A disabled peer has accused her own government of behaving like a dishonest insurance company over its treatment of hundreds of thousands of people currently claiming out-of-work disability benefits.
Baroness [Celia] Thomas, a Liberal Democrat, spoke out as she and other peers failed to persuade the coalition to rethink plans to impose a 12-month time limit on disabled people claiming the contributory form of employment and support allowance (ESA).
Although the limit will only affect those in the work-related activity group of ESA – those with less severe barriers to work – campaigners say it will push hundreds of thousands of disabled people further into poverty, with some losing as much as £94 a week.
Some of those losing out will be able to claim income-related ESA, but that entitlement could be denied if their partner earns as little as £7,500 a year.
The Department for Work and Pensions (DWP) began sending letters out in September, warning all contributory ESA claimants that they will lose the benefit next April – when the Welfare Reform Bill is set to become law – if they have been receiving it for more than 12 months, even though the measure is still being debated in Parliament.
Baroness Thomas told fellow peers discussing the bill: “By starting the clock well before Parliament has made its decision on the bill, the government seem to be acting like a private insurance company that changes the rules of someone’s policy after they have made the claim.”
A string of other peers lined up to criticise the proposed 12-month limit.
Lord McKenzie, Labour’s shadow work and pensions spokesman, said the measure was “one of the most controversial and unfair provisions in the bill”, and that 700,000 people would be affected by 2015-16.
He said: “The government’s own assessment is that the average change in income for those who lose out from time limiting is a loss of £52 a week – a staggering amount – with some losing as much as £94 a week.”
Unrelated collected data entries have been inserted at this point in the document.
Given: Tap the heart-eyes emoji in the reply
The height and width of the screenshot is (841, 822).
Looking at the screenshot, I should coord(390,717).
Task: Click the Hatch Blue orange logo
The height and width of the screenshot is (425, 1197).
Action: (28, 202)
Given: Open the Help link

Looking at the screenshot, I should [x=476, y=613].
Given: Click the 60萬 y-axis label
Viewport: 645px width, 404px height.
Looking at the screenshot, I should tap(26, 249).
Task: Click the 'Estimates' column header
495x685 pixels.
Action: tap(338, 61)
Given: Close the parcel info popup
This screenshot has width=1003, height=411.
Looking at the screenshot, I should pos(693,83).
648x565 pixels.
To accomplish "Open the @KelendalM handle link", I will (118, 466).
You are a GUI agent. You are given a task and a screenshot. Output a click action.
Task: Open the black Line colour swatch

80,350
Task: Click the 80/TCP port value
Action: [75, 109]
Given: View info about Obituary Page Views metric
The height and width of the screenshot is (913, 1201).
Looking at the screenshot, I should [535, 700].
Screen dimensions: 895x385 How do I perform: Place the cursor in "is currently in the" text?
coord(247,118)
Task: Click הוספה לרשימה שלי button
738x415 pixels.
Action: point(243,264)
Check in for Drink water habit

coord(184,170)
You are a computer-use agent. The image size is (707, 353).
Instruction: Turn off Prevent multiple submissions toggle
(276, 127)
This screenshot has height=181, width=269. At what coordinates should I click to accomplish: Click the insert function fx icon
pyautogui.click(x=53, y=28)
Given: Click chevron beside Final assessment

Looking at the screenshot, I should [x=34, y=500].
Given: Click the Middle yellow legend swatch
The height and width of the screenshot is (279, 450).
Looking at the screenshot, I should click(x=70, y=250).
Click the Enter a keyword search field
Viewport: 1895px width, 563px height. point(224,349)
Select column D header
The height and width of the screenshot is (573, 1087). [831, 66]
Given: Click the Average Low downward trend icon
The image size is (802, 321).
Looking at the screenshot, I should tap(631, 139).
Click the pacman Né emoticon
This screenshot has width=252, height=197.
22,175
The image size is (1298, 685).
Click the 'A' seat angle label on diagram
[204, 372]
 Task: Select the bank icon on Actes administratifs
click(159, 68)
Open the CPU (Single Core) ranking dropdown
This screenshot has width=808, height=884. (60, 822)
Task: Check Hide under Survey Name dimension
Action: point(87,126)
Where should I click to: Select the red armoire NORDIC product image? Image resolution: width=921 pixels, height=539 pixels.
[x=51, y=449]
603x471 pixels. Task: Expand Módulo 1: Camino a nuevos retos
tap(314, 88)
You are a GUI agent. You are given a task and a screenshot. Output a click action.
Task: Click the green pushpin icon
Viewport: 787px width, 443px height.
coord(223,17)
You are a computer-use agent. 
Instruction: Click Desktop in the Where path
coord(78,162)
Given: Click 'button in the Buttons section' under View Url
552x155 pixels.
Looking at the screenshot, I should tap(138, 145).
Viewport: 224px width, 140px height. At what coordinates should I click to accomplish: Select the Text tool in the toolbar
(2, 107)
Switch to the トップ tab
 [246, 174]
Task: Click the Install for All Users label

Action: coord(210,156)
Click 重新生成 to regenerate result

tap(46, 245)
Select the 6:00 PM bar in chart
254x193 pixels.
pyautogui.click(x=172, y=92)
Labour wants the DWP to set a limit of at least two years.
But Lord Freud, the Conservative welfare reform minister, said the government believed the decision to limit the benefit to 12 months was the right one.
He said: “The benefits system has to be fair to all those who contribute to it as well as those who draw support from it.”
He said that other benefits could be available for those affected, while ESA should be available to those on lower incomes.
He said the move was “more consistent with the rules for contribution-based jobseeker’s allowance, which has a time limit of six months, while recognising the different nature of ESA recipients and the purpose of the benefit”.
Lord Freud said that Labour’s suggestion of setting a time limit of two years would cost an extra £1.6 billion over five years.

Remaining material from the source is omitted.